Kathryn Jean Lopez writes today at The Corner about one interpretation of the recent John McCain trial balloon that hadn’t yet arisen in mainstream analysis. What if McCain might be thinking of Rudy Giuliani as a running mate, rather than Tom Ridge or Joe Lieberman? She even notes that a recent staff move could signal this:
The McCain campaign has already hired a Giuliani staffer as the unnamed veep’s communications director…
Rudy would make more sense than either Ridge or Lieberman. Ridge doesn’t exactly have a national following, and Lieberman is a typical liberal Democrat on all issues but the war. Giuliani had led most polling for months in 2007, only losing his grip in the final weeks before Iowa and New Hampshire, as his Florida Firewall strategy turned out to be a creative catastrophe.
The boss employs her usual brevity at the prospect:
In the primaries, I thought Rudy Giuliani would give Republicans their best shot at victory …. against Hillary Clinton. Only in the last few weeks did I change my mind, as Giuliani’s strategy started backfiring, but Giuliani could be a potent weapon on the campaign trail. Few politicians sound as authoritative and have banked as much respect as Giuliani.
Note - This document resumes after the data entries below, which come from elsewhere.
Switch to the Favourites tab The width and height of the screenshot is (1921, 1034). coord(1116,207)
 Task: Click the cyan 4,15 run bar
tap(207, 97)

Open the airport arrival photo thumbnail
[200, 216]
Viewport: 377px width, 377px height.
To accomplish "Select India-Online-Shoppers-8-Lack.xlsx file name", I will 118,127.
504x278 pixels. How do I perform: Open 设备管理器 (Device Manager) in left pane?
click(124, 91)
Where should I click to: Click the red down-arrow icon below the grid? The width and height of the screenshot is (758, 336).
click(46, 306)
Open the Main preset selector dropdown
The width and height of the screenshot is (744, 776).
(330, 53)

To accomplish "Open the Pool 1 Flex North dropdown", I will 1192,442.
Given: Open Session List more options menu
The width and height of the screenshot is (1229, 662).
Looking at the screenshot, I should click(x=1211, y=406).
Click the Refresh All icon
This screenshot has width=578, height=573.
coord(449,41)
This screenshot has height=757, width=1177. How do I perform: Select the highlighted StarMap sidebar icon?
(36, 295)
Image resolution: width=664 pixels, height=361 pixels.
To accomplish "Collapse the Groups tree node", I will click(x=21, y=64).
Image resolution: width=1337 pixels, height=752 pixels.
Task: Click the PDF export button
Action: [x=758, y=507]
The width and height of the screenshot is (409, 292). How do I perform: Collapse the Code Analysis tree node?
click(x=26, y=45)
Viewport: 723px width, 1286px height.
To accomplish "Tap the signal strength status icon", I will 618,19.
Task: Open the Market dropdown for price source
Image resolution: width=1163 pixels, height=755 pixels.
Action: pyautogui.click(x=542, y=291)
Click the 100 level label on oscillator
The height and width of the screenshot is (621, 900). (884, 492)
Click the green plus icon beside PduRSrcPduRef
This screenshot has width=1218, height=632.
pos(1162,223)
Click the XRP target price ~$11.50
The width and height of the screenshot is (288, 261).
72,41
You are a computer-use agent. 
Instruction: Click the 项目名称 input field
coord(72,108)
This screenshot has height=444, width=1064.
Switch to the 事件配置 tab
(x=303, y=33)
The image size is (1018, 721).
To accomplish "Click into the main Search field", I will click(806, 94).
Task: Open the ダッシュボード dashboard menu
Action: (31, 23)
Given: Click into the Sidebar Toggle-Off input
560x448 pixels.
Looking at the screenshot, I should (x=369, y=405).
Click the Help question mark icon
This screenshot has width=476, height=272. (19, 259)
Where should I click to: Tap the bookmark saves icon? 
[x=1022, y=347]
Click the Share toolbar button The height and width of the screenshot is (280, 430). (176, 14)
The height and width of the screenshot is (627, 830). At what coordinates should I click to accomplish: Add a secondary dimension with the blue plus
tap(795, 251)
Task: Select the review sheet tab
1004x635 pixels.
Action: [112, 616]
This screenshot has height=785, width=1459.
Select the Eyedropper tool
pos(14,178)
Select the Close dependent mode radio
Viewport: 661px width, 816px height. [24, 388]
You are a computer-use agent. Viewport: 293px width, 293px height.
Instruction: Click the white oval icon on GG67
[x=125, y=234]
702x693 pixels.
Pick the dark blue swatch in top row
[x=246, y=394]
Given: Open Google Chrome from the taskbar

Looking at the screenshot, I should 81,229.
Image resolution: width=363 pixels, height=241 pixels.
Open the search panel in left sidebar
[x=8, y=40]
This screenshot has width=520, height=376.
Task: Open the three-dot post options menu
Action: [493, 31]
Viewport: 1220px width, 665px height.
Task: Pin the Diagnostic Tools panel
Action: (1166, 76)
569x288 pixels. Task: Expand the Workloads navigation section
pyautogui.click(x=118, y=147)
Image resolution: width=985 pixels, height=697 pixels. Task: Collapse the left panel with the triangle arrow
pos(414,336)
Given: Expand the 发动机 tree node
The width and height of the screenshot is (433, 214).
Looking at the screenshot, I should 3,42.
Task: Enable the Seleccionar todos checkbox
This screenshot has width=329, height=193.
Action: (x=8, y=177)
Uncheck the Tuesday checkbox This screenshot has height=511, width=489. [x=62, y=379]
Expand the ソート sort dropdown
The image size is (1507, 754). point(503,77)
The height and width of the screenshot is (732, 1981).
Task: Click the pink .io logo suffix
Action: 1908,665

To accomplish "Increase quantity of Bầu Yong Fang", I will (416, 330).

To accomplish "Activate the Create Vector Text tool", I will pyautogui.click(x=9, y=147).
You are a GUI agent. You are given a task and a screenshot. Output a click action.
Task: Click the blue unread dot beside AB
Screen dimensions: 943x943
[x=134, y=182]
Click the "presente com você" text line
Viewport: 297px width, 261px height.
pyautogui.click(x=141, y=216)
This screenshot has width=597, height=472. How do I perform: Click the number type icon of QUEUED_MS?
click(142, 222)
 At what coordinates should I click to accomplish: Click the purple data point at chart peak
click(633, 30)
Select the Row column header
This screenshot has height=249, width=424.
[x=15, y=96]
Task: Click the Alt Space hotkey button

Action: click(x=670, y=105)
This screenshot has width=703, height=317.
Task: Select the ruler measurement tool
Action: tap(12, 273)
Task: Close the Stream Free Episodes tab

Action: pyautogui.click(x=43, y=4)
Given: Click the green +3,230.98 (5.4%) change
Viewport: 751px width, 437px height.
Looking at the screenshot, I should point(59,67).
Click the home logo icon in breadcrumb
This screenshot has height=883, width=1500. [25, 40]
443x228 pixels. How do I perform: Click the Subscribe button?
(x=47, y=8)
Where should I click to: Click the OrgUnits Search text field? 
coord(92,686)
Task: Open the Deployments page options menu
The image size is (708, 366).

However, that doesn’t make him a good VP prospect. Giuliani’s strength came in his tested leadership, and obviously not in his positions on social issues. John McCain already has the tested leadership qualities of Giuliani, and he needs someone with clearer ties to the Republican base on these issues. Besides, Giuliani won’t win New York for McCain, and even with his popularity, probably won’t make it close enough for Obama to spend more money there than he already has planned.
If McCain wants a game-changer for a VP selection but shies away from Sarah Palin for a lack of experience, how about — John Breaux? The Louisiana Democrat is pro-life, opposed to the estate tax, voted for NAFTA, supported the Bush tax cuts (the last of which McCain opposed), wants lower capital-gains tax rates, and supported tort reform over Bill Clinton’s veto.
A John Breaux pick would give McCain a stronger grip on the South, and the “unity ticket” could help bring independents and centrists to the ticket. If McCain wants to select someone outside the box, he could do worse than Breaux, who’d make a better Democratic partner than Lieberman on the basis of all these issues.
Update (AP): I’m mystified by the appeal of Giuliani as a VP. He brings all sorts of negatives, would destroy McCain’s newfound credibility with Christians, and adds nothing to the ticket except the same resolute hawkishness McCain himself already has in spades.